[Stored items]
------

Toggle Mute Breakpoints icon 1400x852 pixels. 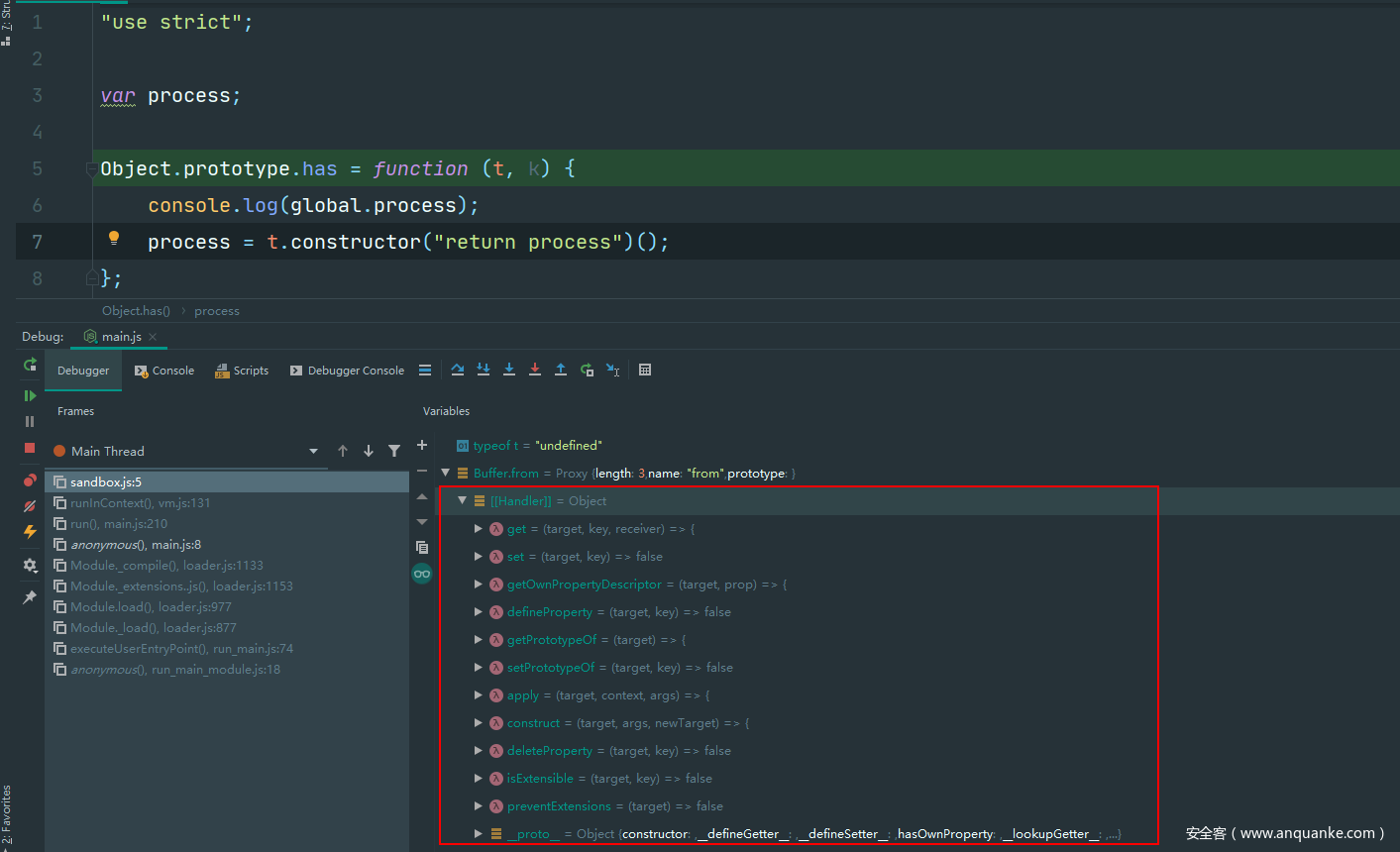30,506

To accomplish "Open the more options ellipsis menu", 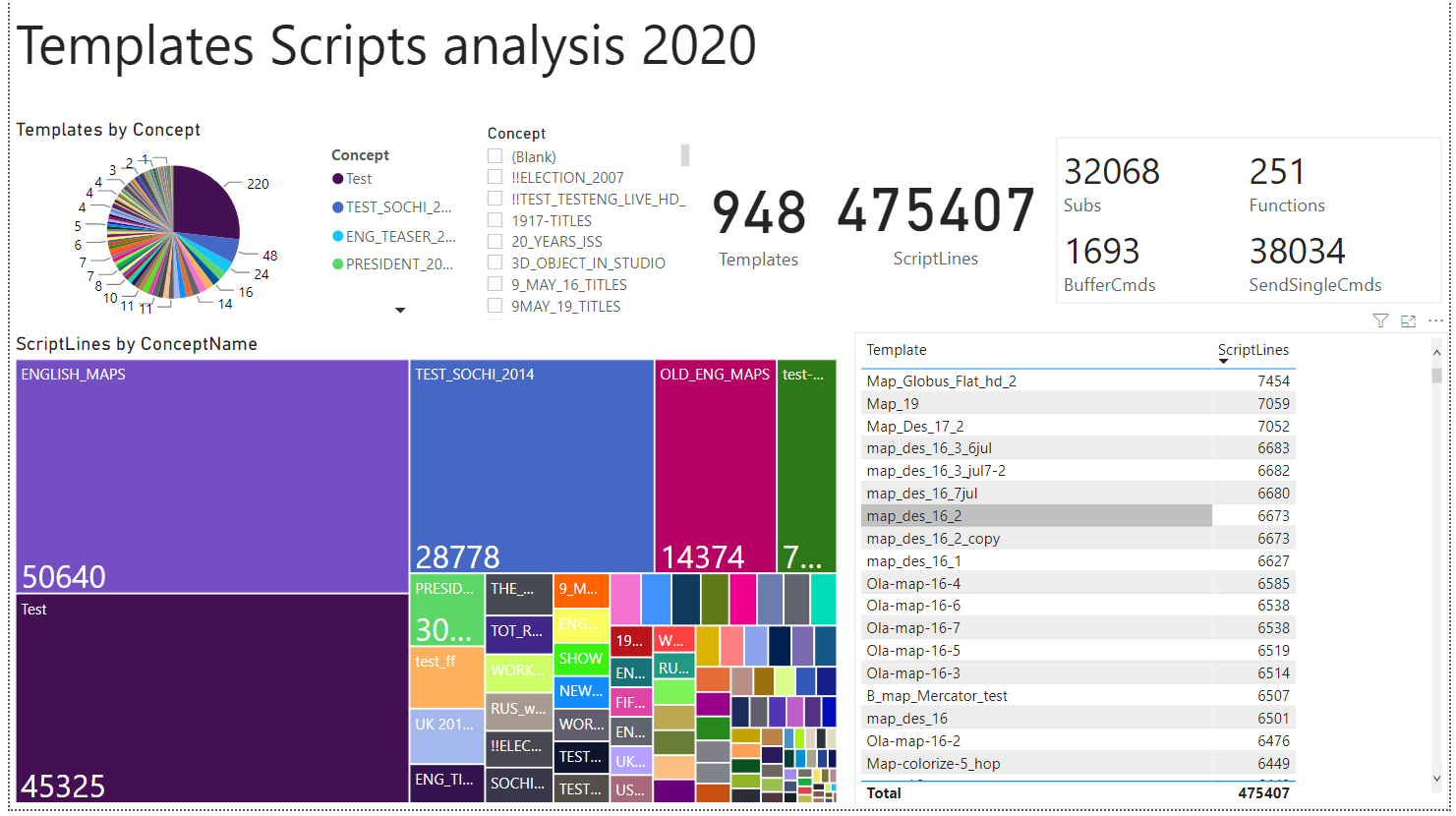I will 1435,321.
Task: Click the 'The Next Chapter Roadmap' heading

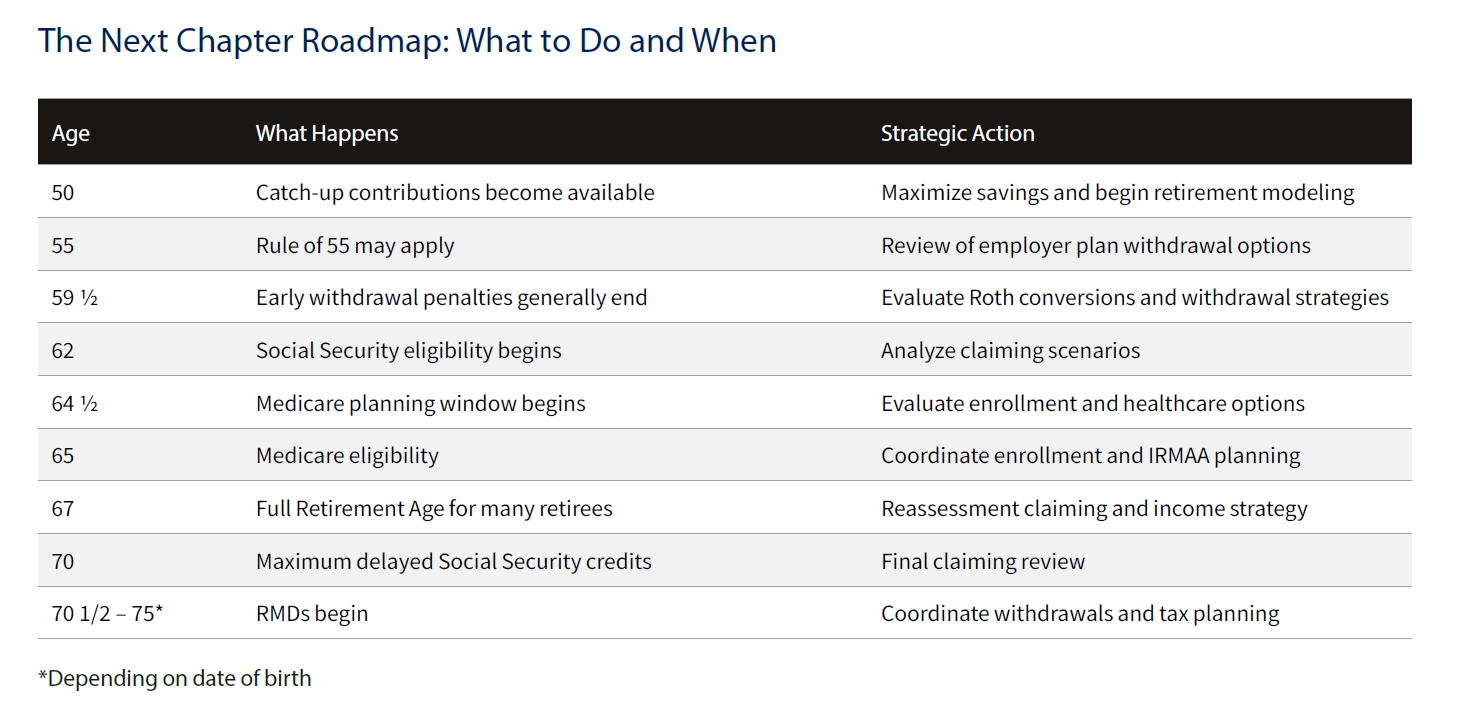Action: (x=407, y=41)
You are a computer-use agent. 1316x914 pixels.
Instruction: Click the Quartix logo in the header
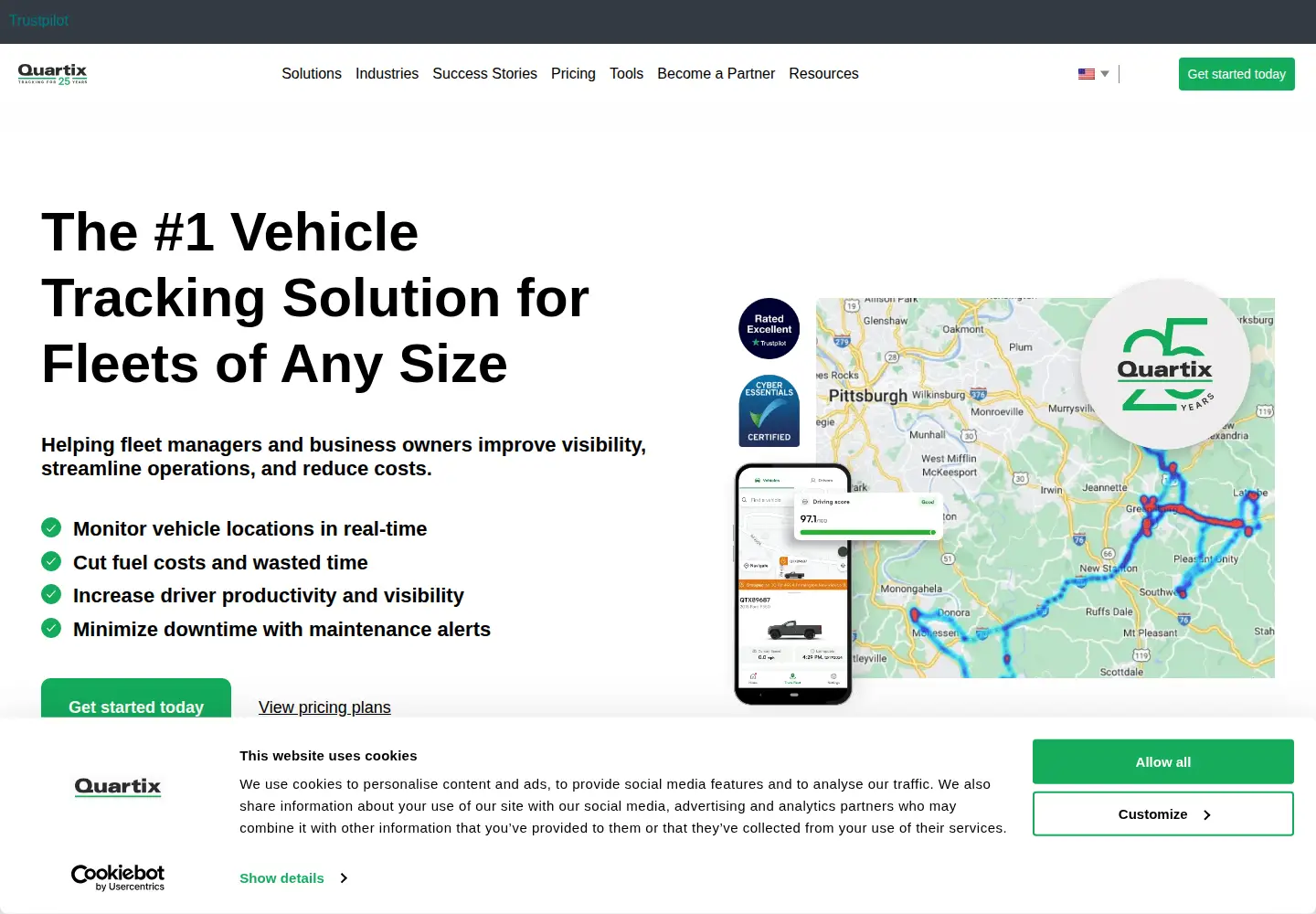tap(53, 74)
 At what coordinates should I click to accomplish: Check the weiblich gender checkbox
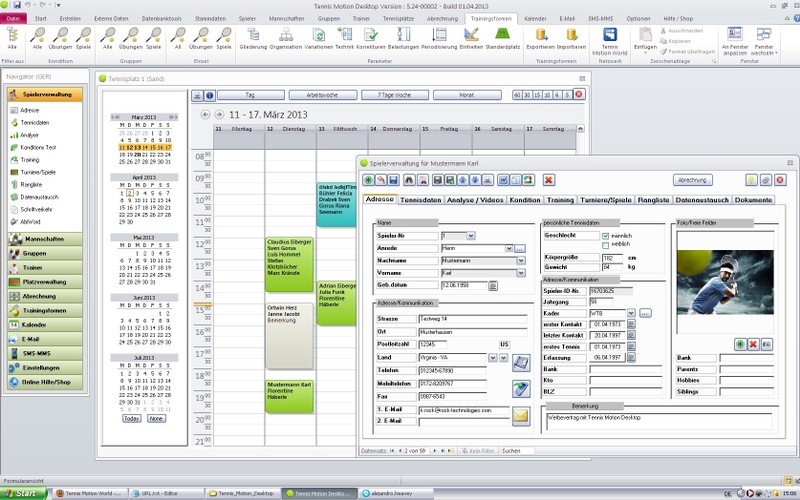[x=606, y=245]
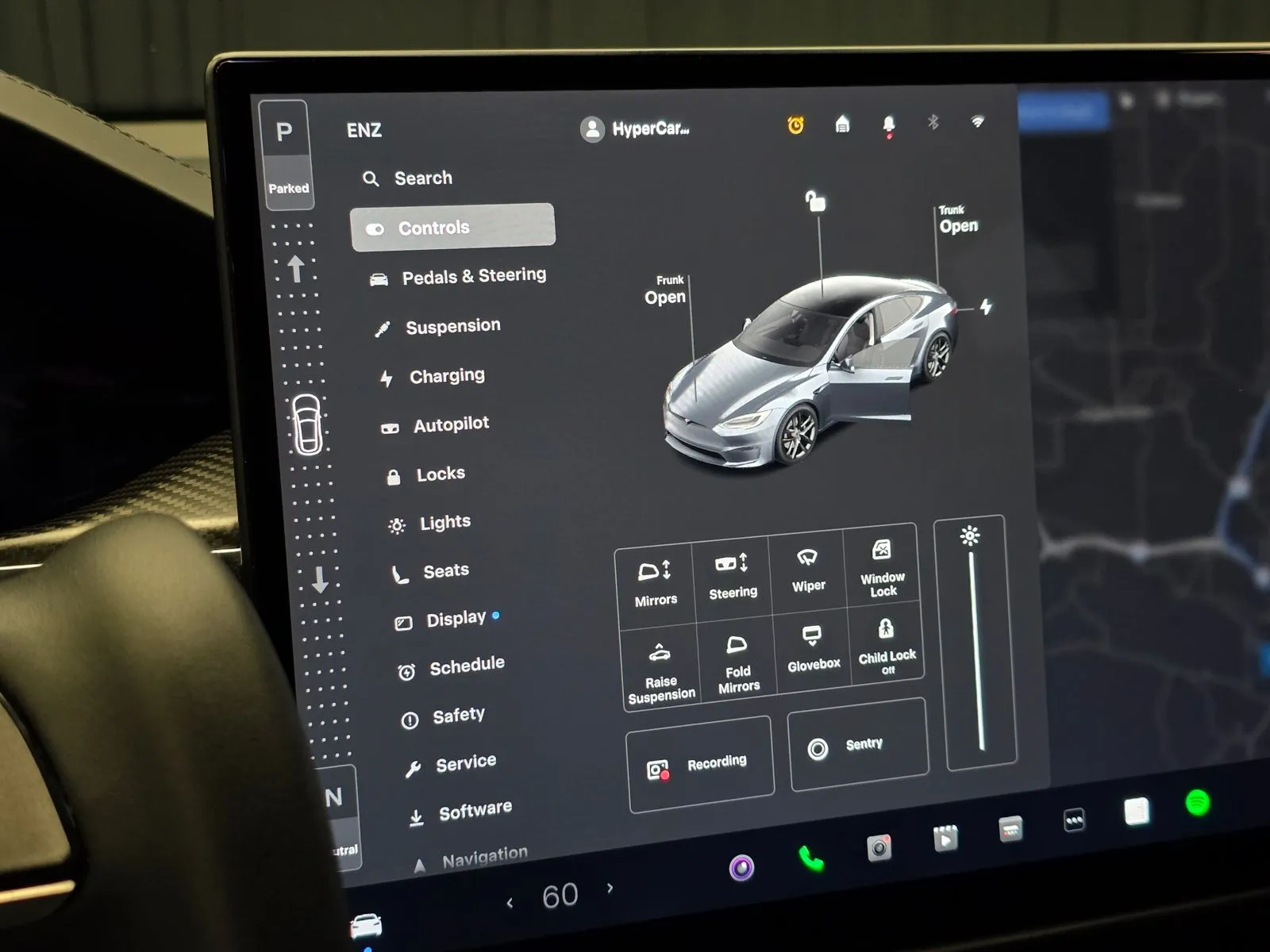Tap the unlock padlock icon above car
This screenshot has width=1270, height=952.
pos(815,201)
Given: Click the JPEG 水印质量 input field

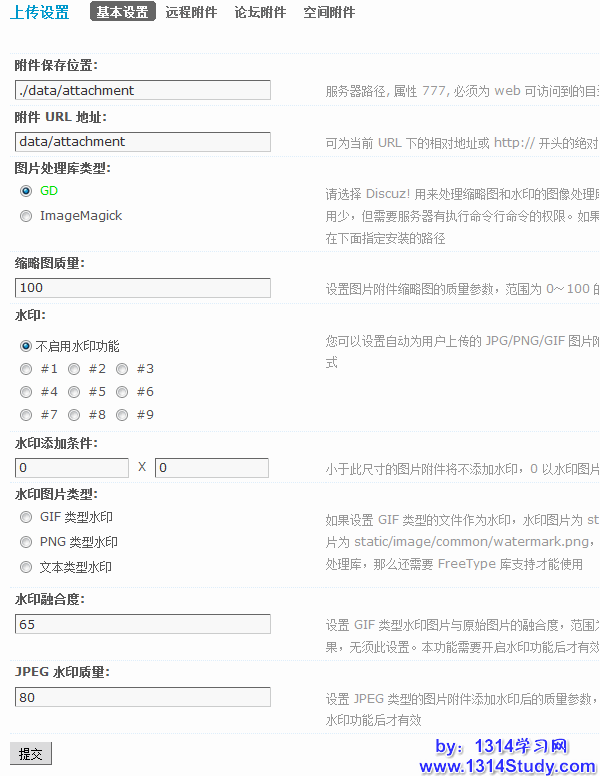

------

## TASK GOAL:
Please retype exactly the lines from the line containing "You are a computer-use" through the final line of the records above, inclusive, leaving out any pictures.

## REPLY TO THE EXERCISE:
You are a computer-use agent. 1316x914 pixels.
Instruction: Click the Quartix logo in the header
tap(53, 74)
 At what coordinates should I click to accomplish: Check the weiblich gender checkbox
[x=606, y=245]
Tap the unlock padlock icon above car
This screenshot has width=1270, height=952.
pos(815,201)
Given: Click the JPEG 水印质量 input field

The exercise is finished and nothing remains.